Wednesday, July 27, 2011

50 Joules for successful defibrillation


Introduction:
            Definite protocol for resuscitation after Cardiac arrest  exists and practiced all over the world. But the success lies in early detection and early defibrillation .
It is also seen  after 10 mins of resuscitation if the activity does not return  there it is likely that the patient has residual neurological deficit because of ischaemic encephalopathy.
            We describe here with 1 cases of Cardiac arrest  lasting 21 minutes  and 28  minutes, which was successfully revived with no neurological deficit
Case 1.  A middle aged patient of 48 years undergoing open  Cholicystectomy. The patient  was of ASA- ! with no known abonormality of any parameter. The patient was premedicated with Midazolam 2mg , Pentazocine 30 mg and  induced with Thiopentone 200 mg and intubated with Vecuronium 6mg . The anaesthesia was maintained with Oxygen 33%N2O 66%  , Halothane 0.5- 0.7 % and IPPV Manually. About 45 mins after induction of Anaesthesia the operation was over there was no undue Hemodynamic changes  intraoperatively.  After the end of surgery about 40- 45 mins from the start, limited bagging was done so that  respiratory activity can be noticed , some CO2 accumulation was allowed so as to stimulate the respiration.. Within a short time respiratory activity appeared and the  the patient was allowed to breath spontaneously with 100 % Oxygen  with intermittent support..Then Injection of Neostigmine  and atropine mixture was given slow IV over 3 minutes. Before completion of  all the prostigmine  there was alarm in monitor with bizarre waves, thinking that the lead has come off, it was readjusted and  the same pattern continued, When the radial pulse was examined , there was no pulse. Immidiately it was  thought that the patient has gone  to Ventricular fibrillation which was confirmed with another monitor.
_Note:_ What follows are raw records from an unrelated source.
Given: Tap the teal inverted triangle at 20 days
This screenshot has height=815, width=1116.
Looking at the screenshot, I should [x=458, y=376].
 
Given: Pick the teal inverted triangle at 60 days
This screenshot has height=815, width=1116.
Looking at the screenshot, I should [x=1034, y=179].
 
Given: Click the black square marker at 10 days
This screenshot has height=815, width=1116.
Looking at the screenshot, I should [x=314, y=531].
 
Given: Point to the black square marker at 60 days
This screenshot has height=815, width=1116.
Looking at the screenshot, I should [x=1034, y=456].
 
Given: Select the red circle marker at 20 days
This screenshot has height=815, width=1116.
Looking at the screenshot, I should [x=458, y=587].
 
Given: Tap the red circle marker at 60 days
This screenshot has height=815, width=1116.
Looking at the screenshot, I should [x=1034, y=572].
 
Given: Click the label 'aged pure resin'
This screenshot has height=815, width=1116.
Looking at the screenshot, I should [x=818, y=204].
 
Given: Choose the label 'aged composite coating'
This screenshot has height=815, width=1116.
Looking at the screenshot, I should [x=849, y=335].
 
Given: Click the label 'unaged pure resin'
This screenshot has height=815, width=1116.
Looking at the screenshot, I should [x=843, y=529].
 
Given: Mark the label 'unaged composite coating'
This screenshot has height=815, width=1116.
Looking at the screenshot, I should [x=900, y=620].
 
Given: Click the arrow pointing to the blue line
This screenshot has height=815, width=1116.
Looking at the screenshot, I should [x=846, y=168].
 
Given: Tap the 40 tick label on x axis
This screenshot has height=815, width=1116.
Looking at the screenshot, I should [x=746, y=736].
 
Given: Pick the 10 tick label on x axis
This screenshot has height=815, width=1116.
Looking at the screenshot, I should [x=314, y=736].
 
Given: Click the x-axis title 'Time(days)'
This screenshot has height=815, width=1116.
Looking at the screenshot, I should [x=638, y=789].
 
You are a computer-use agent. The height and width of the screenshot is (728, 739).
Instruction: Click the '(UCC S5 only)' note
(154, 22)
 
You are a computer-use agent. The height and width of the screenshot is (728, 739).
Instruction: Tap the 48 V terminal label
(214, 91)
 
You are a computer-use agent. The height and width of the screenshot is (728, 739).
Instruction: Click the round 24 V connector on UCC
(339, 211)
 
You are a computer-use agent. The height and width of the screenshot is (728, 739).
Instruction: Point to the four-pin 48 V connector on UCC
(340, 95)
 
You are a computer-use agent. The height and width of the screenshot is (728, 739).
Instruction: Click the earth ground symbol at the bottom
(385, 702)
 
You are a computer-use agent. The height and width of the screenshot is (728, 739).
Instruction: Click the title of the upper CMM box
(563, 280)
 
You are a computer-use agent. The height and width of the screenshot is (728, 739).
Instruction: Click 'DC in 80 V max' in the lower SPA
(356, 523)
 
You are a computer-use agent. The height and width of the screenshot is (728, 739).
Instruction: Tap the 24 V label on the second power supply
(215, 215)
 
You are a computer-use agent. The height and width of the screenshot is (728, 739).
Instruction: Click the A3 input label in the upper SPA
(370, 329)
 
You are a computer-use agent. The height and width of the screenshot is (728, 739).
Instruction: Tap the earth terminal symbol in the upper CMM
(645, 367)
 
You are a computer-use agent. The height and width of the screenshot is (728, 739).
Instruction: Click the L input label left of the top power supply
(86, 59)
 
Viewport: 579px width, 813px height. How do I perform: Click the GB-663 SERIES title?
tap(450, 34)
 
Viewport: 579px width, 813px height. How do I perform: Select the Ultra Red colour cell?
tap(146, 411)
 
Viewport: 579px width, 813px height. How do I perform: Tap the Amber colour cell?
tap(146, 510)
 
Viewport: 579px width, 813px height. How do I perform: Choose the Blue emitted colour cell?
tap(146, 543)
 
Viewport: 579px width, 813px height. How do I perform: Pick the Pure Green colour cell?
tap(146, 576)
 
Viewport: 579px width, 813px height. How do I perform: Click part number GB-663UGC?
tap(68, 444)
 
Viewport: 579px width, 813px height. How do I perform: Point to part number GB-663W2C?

Immidiately a defibrillator was called for, Artificial ventilation continued with 100 % Oxygen and external Cardiac massage  commenced . There was  panic in OR ,I started a good and forceful cardiac massage and  the assistants were encouraged to do the same  where pulsatile plethysmographic waves were detected in Pulse Oxymeter  with Saturation of 60 – 75 %. When a BPL defibrillator arrived it did not start because the battery was almost totally discharged The  failed to charge 200 joules even when connected to electricity supply.  The BPL supplier was contacted who advised  to  charge the battery before  charging the defibrillator. With no other option  the external Cardiac massage continued  with full  vigor.   When somebody was fiddling with the defibrillator , it changed to  the Pediatric mode.  By this time more than 18 mins had elapsed  . With the pediatric mode the defibrillator was charged with 50 joules, that was the upper limit  in pediatric setting . Initially it also failed. Again after 3 mins it clicked. With intruption of External cardia c massage. 50 joules were delivered.
Alash ! It worked The rythm was convereted to sinus  witha HR of 60 which increased to 90. The peripheral pulse was plabale and the NIBP recorded was 105/60 mmHg. and SpO2 99-100 %. There was no facility to do an ABG analysis or adminster any Sodi bicarb. The patient was hyperventilated for next 15 mins when ts respiratory effort returned and was vey normal. Consciousness returned too. Post op recovery was totally uneventful. When we checked with the monitor trend graph we found  that the period of fibrillation was around 21 mins. 
Discussion: what could be the cause ?

24 Hrs after surgery with no damage, no memory of any incident



The intresting part of story is that it responded well only to 50 joules, though the common recommendation is to go for 160 - 200 joules. even people apply 300 joules.
Cerebral anoxia was not evident was the patient was on 100 % Oxygen before  during and after the critical incident.